Reading text start

One month after being sworn into office, Westhampton Beach Mayor Maria Moore now is just one step away from doubling her salary after the Village Board altered village law and approved a budget transfer during its meeting last Thursday evening, August 7.

The board also signed off on a severance pay package for former Westhampton Beach Police Chief Ray Dean, who left the position at the end of June after nearly 15 years, authorizing Ms. Moore to approve a one-time payment of more than $400,000 to the longtime head of the village’s police department.

Both items were approved unanimously during the meeting held at Westhampton Beach Village Hall on Mill Road.

Ms. Moore’s salary is set to increase from $12,562 to $25,124 next month, but that is subject to a permissive referendum, meaning a petition with signatures from at least 20 percent of registered voters in the village could block the resolution.

Reading text end

▶ _To be done_
Print the part of the Westhampton Beach article between "One month after" and "on Mill Road.", inclusive. The listing after this point is separate material, unrelated to the Westhampton Beach article.

Data extract start

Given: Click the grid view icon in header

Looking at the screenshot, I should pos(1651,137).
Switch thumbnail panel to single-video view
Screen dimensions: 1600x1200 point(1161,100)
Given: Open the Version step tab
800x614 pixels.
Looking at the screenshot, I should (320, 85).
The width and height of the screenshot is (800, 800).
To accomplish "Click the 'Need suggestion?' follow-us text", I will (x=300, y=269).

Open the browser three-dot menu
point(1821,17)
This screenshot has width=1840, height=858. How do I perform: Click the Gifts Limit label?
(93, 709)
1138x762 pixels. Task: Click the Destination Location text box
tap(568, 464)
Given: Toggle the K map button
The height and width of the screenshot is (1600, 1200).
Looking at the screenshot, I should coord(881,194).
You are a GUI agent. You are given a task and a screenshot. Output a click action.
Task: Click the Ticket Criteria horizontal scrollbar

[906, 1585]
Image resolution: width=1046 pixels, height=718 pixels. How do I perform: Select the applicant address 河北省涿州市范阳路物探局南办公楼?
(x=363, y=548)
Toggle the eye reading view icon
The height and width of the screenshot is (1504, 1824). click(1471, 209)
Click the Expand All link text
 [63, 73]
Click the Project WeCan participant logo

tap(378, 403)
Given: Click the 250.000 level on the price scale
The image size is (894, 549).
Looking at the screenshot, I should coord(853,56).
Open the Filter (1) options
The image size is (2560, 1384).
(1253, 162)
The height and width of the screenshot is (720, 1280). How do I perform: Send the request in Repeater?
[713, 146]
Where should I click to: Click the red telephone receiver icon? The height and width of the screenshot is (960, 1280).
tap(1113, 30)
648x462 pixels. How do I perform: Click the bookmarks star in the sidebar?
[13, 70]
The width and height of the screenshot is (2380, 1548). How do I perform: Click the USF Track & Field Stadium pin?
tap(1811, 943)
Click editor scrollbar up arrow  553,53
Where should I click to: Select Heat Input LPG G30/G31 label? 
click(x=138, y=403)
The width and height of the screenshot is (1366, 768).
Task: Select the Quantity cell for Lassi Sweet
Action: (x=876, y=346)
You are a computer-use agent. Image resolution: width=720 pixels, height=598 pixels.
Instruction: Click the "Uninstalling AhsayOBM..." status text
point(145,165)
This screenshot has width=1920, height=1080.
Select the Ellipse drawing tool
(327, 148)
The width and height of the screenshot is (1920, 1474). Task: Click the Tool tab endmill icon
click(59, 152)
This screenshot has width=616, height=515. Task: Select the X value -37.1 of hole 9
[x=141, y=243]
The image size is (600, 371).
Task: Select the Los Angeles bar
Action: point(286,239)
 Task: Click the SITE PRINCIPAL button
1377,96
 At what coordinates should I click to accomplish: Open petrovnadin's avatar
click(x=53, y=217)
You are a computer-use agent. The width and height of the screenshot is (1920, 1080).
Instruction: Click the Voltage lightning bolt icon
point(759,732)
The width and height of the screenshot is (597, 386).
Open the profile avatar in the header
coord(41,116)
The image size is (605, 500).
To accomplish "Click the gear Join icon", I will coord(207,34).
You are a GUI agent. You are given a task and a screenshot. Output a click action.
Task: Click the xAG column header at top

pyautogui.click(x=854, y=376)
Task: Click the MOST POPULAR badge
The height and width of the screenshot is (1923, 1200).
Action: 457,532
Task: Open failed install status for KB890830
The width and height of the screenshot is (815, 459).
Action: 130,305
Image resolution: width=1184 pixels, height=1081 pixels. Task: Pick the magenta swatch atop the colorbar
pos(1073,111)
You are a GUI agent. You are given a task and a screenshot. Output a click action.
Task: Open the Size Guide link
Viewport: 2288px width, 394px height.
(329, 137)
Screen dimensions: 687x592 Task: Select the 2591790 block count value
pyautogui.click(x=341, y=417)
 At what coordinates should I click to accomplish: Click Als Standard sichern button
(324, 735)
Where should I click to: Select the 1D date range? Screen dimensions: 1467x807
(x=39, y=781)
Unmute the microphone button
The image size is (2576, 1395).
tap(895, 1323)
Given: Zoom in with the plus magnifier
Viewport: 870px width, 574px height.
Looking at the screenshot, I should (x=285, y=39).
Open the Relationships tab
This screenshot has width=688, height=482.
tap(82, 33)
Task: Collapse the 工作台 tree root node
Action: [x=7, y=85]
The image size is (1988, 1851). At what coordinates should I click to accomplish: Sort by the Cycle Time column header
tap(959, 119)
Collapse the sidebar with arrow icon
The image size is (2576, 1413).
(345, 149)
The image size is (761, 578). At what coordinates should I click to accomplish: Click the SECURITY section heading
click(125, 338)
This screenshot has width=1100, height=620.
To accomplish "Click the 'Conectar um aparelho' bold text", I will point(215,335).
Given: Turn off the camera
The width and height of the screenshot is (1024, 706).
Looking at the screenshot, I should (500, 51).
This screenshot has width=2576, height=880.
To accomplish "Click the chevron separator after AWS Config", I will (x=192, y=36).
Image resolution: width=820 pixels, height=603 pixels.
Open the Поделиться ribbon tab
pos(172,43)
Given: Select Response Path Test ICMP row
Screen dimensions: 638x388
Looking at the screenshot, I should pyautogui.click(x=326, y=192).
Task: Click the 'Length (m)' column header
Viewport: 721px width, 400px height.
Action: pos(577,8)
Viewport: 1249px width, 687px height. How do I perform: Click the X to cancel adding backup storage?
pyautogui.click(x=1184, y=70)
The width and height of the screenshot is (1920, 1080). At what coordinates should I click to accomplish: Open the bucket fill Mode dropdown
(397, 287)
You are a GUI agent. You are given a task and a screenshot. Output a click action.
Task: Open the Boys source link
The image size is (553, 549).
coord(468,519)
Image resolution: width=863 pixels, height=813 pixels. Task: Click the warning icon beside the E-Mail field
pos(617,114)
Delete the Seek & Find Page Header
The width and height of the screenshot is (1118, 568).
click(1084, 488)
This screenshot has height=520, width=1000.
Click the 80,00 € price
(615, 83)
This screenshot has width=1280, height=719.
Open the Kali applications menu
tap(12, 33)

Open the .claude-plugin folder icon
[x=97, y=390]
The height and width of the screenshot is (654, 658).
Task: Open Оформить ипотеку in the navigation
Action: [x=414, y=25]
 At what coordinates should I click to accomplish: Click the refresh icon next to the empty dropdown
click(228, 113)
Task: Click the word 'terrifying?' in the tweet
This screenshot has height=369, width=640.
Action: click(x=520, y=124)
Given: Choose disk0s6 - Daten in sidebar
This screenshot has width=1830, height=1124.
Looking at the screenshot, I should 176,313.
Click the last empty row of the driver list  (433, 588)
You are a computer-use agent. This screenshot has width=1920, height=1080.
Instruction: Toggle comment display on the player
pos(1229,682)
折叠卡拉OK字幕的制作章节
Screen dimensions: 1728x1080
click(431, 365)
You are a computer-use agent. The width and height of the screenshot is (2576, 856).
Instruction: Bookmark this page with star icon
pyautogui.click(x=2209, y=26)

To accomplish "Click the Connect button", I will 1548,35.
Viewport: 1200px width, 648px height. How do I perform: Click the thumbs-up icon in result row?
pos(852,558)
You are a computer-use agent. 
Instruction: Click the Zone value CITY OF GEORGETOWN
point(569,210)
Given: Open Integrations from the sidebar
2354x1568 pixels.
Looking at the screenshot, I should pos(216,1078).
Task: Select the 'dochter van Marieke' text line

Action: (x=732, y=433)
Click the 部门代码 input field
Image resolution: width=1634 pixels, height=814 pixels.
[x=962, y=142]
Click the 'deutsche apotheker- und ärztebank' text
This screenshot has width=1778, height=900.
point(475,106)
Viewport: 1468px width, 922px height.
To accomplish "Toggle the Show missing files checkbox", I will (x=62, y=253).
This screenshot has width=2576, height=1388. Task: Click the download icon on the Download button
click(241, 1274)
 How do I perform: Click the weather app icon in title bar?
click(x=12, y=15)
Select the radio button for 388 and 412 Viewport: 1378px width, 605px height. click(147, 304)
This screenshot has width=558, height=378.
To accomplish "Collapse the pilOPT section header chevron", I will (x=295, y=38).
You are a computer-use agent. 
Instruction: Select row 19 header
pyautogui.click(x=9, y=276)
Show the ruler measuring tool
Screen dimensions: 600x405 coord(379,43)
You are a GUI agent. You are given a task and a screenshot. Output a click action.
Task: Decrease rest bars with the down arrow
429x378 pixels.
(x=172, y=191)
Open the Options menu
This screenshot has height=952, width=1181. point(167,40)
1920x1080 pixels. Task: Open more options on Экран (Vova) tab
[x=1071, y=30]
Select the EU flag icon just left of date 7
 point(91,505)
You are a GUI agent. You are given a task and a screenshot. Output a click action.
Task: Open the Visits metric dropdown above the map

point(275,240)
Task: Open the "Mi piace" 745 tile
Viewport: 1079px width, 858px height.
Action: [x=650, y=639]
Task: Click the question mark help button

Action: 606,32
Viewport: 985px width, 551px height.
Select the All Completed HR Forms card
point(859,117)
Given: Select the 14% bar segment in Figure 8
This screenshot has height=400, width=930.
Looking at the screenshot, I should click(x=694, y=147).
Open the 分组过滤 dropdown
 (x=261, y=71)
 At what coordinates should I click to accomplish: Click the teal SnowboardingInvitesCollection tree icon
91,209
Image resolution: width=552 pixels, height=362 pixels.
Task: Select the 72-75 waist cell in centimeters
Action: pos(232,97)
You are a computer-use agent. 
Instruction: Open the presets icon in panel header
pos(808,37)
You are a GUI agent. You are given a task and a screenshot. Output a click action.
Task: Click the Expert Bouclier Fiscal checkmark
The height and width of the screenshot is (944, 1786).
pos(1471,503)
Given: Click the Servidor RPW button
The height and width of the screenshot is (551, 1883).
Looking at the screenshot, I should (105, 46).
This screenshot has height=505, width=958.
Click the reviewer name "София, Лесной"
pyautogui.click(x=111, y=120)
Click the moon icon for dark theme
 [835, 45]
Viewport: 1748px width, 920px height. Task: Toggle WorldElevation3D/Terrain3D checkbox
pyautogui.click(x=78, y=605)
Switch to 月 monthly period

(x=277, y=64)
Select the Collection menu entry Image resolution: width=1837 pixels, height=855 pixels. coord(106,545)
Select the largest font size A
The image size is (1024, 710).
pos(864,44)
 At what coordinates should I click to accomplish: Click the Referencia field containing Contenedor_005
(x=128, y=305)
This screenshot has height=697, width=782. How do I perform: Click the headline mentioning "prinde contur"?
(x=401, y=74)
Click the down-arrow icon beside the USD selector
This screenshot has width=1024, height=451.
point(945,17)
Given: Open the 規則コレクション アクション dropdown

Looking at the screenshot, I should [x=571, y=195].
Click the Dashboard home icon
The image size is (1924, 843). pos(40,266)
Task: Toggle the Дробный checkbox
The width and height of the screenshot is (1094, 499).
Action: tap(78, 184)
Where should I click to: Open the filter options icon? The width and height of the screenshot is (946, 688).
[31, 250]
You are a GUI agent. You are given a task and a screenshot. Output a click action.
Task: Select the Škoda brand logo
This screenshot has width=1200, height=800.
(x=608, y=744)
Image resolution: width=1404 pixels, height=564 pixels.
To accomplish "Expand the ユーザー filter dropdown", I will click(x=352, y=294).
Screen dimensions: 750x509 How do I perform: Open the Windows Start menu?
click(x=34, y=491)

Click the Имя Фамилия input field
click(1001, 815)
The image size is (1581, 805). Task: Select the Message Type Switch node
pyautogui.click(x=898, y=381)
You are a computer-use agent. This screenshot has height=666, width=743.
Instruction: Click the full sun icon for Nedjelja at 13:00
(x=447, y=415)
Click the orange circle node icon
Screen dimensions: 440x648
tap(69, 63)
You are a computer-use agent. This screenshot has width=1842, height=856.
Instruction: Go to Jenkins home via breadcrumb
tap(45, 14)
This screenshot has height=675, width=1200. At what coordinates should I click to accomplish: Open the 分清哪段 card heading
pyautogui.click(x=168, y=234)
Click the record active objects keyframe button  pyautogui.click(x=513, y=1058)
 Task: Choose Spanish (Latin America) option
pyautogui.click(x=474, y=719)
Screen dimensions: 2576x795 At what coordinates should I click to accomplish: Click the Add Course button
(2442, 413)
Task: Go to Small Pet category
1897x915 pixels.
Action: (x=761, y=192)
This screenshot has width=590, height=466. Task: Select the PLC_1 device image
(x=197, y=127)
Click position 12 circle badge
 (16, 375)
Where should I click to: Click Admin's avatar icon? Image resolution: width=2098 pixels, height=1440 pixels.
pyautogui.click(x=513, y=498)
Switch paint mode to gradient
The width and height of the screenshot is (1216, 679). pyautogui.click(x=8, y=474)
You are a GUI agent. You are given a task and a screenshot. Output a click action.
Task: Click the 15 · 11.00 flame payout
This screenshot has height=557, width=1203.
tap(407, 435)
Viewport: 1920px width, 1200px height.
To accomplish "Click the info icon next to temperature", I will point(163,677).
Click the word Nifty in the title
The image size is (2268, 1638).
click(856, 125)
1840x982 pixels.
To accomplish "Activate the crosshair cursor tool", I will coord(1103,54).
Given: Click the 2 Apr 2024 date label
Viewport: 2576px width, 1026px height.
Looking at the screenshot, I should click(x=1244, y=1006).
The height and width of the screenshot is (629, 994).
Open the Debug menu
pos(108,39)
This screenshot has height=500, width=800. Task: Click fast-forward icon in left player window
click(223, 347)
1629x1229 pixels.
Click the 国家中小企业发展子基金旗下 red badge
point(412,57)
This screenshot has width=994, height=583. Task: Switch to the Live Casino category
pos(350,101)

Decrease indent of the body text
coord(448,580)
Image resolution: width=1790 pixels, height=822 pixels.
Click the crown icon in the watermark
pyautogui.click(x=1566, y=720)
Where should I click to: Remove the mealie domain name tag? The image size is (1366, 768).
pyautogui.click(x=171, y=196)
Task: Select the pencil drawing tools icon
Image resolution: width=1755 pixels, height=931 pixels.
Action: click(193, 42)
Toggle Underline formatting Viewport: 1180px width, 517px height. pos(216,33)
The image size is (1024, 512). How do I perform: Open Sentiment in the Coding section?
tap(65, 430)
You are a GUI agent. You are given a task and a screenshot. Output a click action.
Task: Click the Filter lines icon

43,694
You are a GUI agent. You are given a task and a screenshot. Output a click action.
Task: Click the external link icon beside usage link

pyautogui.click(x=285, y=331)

Data extract end

▶ _Task response_
One month after being sworn into office, Westhampton Beach Mayor Maria Moore now is just one step away from doubling her salary after the Village Board altered village law and approved a budget transfer during its meeting last Thursday evening, August 7.

The board also signed off on a severance pay package for former Westhampton Beach Police Chief Ray Dean, who left the position at the end of June after nearly 15 years, authorizing Ms. Moore to approve a one-time payment of more than $400,000 to the longtime head of the village’s police department.

Both items were approved unanimously during the meeting held at Westhampton Beach Village Hall on Mill Road.